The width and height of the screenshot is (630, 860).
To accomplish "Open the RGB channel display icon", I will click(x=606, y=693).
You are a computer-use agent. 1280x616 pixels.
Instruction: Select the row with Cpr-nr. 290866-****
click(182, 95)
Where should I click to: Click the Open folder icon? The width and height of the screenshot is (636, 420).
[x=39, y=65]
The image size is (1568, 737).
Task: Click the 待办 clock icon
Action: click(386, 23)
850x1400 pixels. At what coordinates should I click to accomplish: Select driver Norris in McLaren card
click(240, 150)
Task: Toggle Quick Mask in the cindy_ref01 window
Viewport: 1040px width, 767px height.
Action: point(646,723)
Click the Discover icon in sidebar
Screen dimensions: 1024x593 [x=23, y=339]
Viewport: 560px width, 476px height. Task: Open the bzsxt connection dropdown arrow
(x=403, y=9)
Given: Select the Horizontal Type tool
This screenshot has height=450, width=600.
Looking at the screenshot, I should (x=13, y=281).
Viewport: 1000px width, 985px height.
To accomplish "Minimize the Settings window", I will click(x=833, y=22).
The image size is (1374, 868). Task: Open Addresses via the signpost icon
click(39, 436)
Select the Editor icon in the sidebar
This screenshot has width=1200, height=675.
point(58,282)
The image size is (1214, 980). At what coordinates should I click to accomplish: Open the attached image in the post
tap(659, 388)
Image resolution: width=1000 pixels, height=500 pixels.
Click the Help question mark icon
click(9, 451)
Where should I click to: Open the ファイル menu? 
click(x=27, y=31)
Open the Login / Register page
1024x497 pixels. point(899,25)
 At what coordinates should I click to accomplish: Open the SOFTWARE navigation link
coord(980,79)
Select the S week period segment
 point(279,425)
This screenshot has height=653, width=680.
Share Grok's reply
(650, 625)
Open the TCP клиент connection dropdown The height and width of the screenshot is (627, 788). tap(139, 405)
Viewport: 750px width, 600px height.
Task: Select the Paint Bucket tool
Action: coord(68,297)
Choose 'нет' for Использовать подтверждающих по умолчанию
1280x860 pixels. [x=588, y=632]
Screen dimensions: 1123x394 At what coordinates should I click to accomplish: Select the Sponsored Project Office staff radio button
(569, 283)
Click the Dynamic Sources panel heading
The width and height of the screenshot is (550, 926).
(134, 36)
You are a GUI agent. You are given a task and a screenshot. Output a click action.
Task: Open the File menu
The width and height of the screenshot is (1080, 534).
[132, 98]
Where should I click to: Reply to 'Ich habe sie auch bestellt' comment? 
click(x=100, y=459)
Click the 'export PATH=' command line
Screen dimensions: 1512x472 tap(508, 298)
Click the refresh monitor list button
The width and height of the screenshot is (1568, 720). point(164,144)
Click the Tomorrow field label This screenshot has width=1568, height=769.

--------

#### [Problem description]
Out of the preceding entries, pull each line that contains the word "window".

#### [Task output]
Task: Toggle Quick Mask in the cindy_ref01 window
To accomplish "Minimize the Settings window", I will click(x=833, y=22).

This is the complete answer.